The Quinn link below is damaged, a half step to his site with offer, where another click sent me to Amazon. I bought his book with video. I could not retrace the steps, perhaps Quinn is an Internet expert also.
I was going to buy Coffer, however changed my mind.
Thanks for the advice all
Tin Can
I'm frankly suprised that MySpace still exists, I thought it died a decade ago.
Regardless, it's not an appropriate place for a collodion forum.
I would once again suggest groups.io, you would probably be able to import the existing database directly and pick up where the group left off.
This link seems to work, takes you to Amazon -
https://quinn-jacobson.squarespace.c...pictures-book/
Thanks George and Paul for your impressions of the WWW. They are close to what I noted too. And coincidentally, what the usual argument against digital photography is too. Digital content of any sort is not permanent. Not music sites, formats either. It's why I have a lot of analog in my life. Was reading a book about my home mountains in NC yesterday that my wife handed me. A fairly rare subject, we're doing genealogy constantly. These are the remembrances of a lady that lived in that county in the 1880s-1950s. Written in 1947, the inside is signed by my dad in 1970, when HE was trying to find our roots. That's quite a chain of data and tangible paper. Compare that to the rude, crude, and meaningless comments on ANY news report today, that comprise 96.5% of all digital content being "saved for the future." I'm aghast when I read them sometimes, cruder that what we sailors would say to a hooker in a red light district....all ephemeral on this Great Disinformation Highway. Forums weren't like that, too much.
Garrett
flickr galleries
Okay, with respect gentlemen, the WWW is indeed an AMAZING place to store information. In fact, it's probably the BEST option any of you have.
Anything in print can be lost in an instant. A properly-maintained digital archive can be forever. Do you want, in 20 years say, for a limited number of books sold to be the only thing left of the technique of WP? I remember the time and energy spent by a friend to find a few WP books from years past, and the money it took to get them.
Of course the "ease" of access and posting makes information less authoritative, but that's a wholly different discussion.
Anyway, as for the above - 1.7 GB is literally nothing today in 2020. I could store over 7,000 copies of the entire forum on my personal home server here. A <$100 hard drive is 4000 GB, available anywhere HDDs are sold.

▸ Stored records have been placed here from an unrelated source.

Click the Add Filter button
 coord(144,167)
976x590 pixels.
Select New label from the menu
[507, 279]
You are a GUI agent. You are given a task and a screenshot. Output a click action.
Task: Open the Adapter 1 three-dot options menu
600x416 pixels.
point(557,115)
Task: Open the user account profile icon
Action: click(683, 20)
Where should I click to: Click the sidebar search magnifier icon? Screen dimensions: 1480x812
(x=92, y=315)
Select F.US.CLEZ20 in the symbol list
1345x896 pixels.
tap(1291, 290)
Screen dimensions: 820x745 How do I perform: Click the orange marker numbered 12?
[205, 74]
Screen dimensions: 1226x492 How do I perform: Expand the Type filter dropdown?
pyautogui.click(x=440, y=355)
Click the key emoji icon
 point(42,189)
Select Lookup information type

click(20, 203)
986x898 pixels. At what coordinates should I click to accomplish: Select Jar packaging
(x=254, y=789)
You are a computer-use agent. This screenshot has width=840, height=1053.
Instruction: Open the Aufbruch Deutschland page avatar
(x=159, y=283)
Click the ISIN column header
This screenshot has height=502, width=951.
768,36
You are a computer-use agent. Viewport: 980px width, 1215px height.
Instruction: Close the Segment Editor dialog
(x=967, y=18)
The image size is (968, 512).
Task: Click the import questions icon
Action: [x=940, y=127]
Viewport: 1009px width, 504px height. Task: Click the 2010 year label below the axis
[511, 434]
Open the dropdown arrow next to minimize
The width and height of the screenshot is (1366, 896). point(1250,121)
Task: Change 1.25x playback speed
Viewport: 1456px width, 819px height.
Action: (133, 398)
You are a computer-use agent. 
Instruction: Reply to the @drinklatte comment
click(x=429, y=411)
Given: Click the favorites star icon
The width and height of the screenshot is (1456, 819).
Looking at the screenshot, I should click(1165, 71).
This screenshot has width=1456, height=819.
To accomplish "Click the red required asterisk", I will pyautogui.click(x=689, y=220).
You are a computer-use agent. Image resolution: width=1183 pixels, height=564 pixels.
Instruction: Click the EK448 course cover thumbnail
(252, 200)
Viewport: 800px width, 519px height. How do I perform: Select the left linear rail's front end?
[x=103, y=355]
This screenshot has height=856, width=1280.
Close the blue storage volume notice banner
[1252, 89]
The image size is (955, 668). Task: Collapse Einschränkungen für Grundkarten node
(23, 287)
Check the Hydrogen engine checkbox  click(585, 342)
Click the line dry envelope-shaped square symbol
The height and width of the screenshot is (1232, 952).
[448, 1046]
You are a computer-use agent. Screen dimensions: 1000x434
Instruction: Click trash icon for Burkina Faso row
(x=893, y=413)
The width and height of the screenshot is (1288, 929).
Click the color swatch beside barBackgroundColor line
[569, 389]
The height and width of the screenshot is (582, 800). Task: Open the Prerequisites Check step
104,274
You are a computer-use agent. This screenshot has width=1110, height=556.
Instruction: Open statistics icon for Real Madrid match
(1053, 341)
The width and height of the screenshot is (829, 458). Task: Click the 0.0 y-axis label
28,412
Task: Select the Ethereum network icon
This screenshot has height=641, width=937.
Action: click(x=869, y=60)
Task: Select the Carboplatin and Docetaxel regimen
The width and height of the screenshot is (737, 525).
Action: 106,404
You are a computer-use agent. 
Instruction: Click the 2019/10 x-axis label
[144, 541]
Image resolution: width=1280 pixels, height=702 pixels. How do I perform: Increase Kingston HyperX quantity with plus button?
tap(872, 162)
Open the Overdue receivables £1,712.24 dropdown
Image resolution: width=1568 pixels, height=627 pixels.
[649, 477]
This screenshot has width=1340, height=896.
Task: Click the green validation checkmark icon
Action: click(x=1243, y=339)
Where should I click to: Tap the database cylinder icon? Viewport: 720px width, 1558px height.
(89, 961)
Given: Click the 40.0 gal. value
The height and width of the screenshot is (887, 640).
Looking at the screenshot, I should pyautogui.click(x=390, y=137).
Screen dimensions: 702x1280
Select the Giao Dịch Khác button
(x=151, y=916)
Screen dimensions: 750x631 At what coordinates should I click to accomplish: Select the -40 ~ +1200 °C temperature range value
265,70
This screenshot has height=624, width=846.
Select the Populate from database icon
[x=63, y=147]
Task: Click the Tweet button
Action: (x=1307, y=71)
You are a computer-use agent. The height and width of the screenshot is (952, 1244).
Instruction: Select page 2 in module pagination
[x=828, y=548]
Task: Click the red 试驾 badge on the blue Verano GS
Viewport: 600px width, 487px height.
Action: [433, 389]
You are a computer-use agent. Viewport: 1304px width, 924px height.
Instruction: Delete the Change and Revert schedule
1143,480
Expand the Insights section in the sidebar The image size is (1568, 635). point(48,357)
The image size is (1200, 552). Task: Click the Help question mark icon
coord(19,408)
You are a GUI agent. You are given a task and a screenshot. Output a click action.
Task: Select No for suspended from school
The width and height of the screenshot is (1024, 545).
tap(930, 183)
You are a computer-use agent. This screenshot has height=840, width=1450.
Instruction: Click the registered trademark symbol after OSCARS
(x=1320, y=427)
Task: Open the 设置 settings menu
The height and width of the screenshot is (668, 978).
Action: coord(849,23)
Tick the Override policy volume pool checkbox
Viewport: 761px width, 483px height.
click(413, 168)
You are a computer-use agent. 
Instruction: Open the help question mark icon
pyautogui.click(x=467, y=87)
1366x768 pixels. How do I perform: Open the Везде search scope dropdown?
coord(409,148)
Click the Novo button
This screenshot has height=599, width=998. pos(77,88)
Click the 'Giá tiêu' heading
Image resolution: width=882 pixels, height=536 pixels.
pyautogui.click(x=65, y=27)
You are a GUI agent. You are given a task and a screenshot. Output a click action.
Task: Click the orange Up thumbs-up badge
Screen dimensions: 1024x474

Here's the question as it relates to the LFPF - how much bandwidth does it have, how much is currently used, and how much would it be increased to have that accessible here (assuming the forum's owner would allow it's storage) as read-only? I don't really know the back-end stuff but I feel like a read-only repository would not be that difficult to implement as a special subforum or link, assuming the data is in a usable format to this php-based forum. I assume the 1.7GB of new data itself would not be a big deal to the storage capacity of the current forum - cheap, bargain web hosting is often 100 GB of storage, and I assume this forum is not on the cheapest plan.
All of what you say is true, Bryan. But what is also true is this: 95% of all published information (blogs, web sites, eBooks, etc) that I used to refer to 20 years ago is gone from the web. As you say "A properly-maintained digital archive can be forever.", and yet it rarely seems to be done. There has to be someone willing to do the work, and someone willing to pay for it. More often than not, one or both of these things goes missing after a few years. So although there is huge potential in the web for archiving data, it isn't happening as it should.